When the “Bond King” Bill Gross sat down recently with Barry Ritholtz for an episode of “The Big Picture” podcast, the billionaire investor and PIMCO founder took a pretty skeptical view of who might next build a kingdom out of debt.
“I don’t think anybody can be the future bond king because central banks basically are the kings and queens of the market,” Gross said. “They rule — they determine where interest rates are going,” he said.
The Federal Reserve now wants higher interest rates, potentially rapidly so, and tighter financial conditions as the U.S. looks to emerge from the pandemic, but with the highest cost of living in 40-years. Wages climbed, but so did prices for gasoline, groceries, cars, housing and more.
Minutes of the Fed’s March meeting on Wednesday echoed the central bank’s hardening stance against inflation, including its outline of plans to shrink its near $9 trillion balance sheet at its swiftest pace ever.
In a surprise, the minutes also left open the door to outright sales of the central bank’s $2.7 trillion mortgage-backed securities holdings, a potentially disruptive process requiring other investors to fill the void.
“Clearly, the Fed is very focused on bringing down inflation,” said Greg Handler, head of mortgage and consumer credit at Western Asset Management, while noting that housing makes up about a third of the headline consumer-price index, a key inflation gauge that hit an annual rate of 7.9% in February.
A fresh reading is due Tuesday, with Credit Suisse economists expecting headline CPI for March to bump up to 8.6%.
“It’s somewhat of their intention to throw some cold water on the housing market,” Handler said, by phone. “Can you actually see a correction, or an overcorrection? I think there’s obviously some risk of that.”
What’s too high
Fed Chairman Jerome Powell last summer played down any direct link between its large-scale pandemic purchases of Treasury and mortgage bonds with rising home prices.
But the Fed has been a key buyer of such debt for years, and as Gross said during the podcast, the central bank holds considerable sway over interest rates. Since the 2007-09 recession and ensuing foreclosure crisis, the government has been a vital cog in the roughly $12 trillion U.S. housing debt market.
Many Americans rely on financing to purchase homes, with an eye to building generational wealth. Housing also remains a critical segment of the economy, which means the stakes are high for what comes next.

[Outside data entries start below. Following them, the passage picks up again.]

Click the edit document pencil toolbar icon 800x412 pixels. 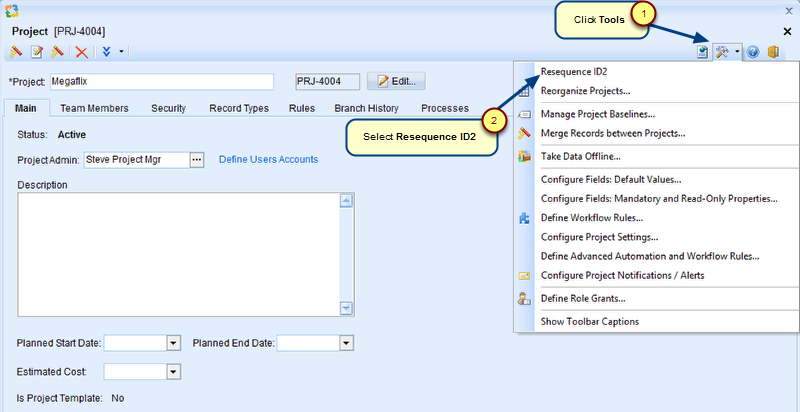pyautogui.click(x=37, y=52)
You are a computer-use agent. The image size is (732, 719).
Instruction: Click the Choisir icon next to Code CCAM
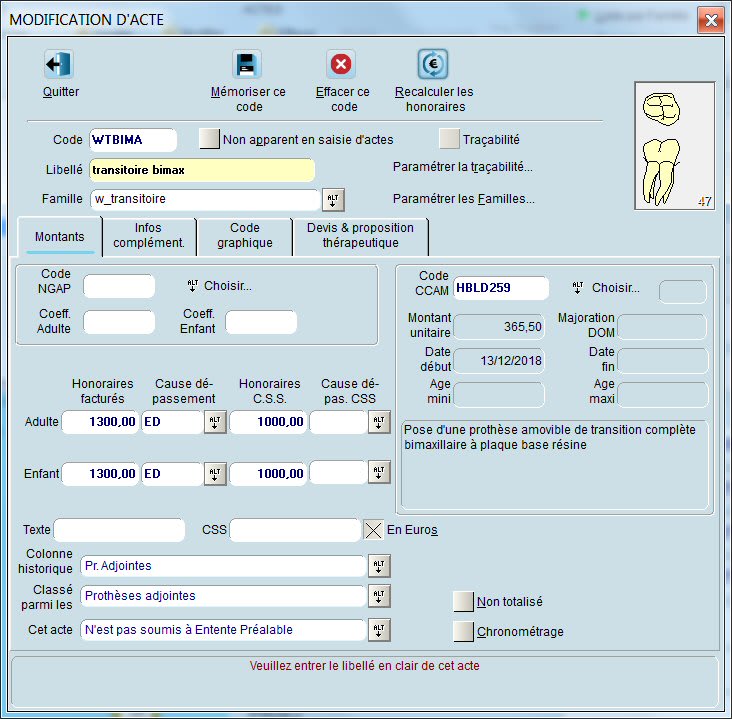tap(577, 288)
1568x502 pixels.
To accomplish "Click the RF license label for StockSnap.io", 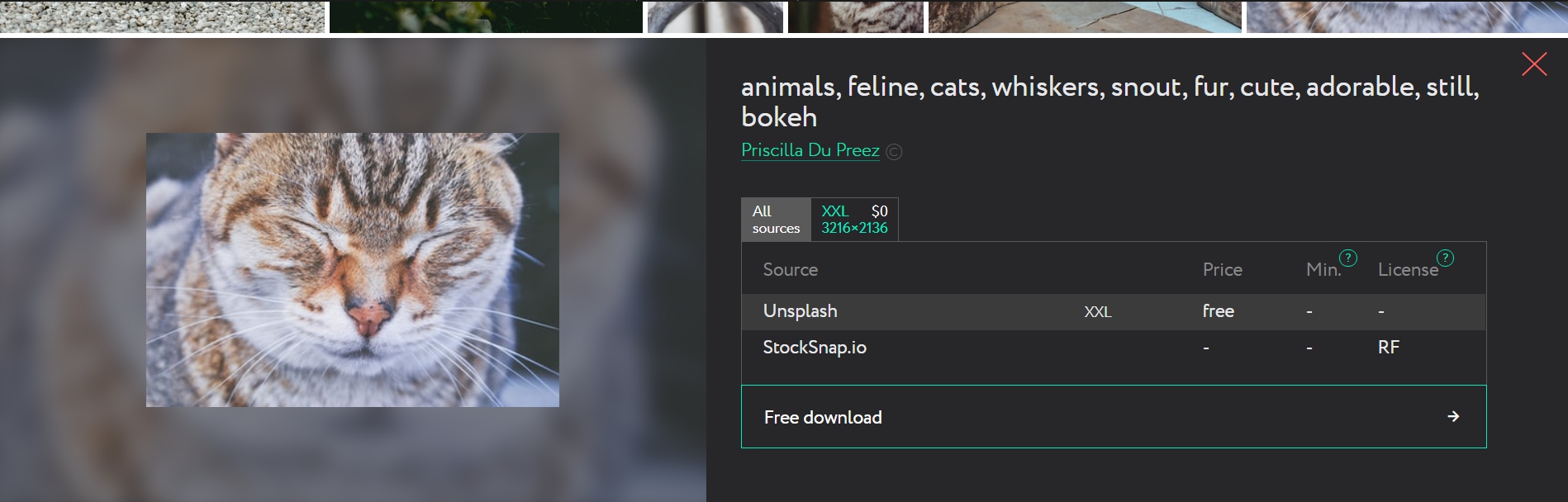I will tap(1388, 348).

“We are taking note of a significant share of household net-worth being made up of home equity,” said Mike Reynolds, vice president of investment strategy at Glenmede, adding that a baby boomers own a large amount of the estimated 142 million U.S. single-family home stock.
“It’s a portion of the economy that has the potential for weakness on the go-forward basis,” he told MarketWatch.
Low interest rates — and scant inventory — led property prices to skyrocket to new records during the pandemic, up 19% yearly in January. While some of the upward price momentum could ease as 30-year fixed rate mortgages suddenly approach 5%, monthly mortgage bills, as a slice of income, already have moved closer to bubble-era levels.
Read: How high do mortgage rates need to climb before it is time to worry? Above 5.75%, says UBS.
Here’s a map showing the effects of price gains across the U.S. from credit rating firm S&P Global, which now considers 88% of all regions overvalued.
“Is a clear and imminent crash coming to the market?” Reynolds asked. “It appears unlikely just given the demand and supply interaction.”
BofA Global strategists, in early April, said they expect home price appreciation of 10% this year and 5% in 2023, a call rooted in the underbuilding of homes in the post-2008 era.
Handler, a mortgage veteran, cautioned that the “range of forecasts have been the widest since the 2008 crisis.”
At the same time, parts of the “agency” mortgage bond market, where the Fed has been buying, already have repriced since the central bank began signaling a potentially quicker reduction of its balance sheet.
“Lower-rate mortgages in the 2% and 4% range, those have been under significant pressure to start the year, given the market had anticipated the Fed would be pulling back support in the summer, or the second half of the year,” Handler said.
On the other hand, his team likes housing bonds with higher coupons, areas where the Fed hasn’t been active, particularly since they benefit from the rapid rise in home prices.
“Unfortunately for the Fed, the housing market is running hot,” Handler said. But in terms of the critically low supply of housing stock, “there’s not much the Fed can do at this point.”
The Dow Jones Industrial Average
DJIA,
eked out a gain Friday, but the three main stock benchmarks
SPX,
COMP,
ended the week 0.2% to 3.9% lower after the Fed minutes bolstered expectations for looming tighter financial conditions. The 10-year Treasury yield
TMUBMUSD10Y,
hit 2.713% Friday, its highest since March 5, 2019, according to Dow Jones Market Data.
Next week investors will hear from a string of Fed officials, starting Monday with Chicago Fed President Charles Evans. But the big item on the U.S. economic calendar comes Tuesday with the CPI reading for March, followed by jobless claims and retail sales Thursday and manufacturing and industrial reports Friday.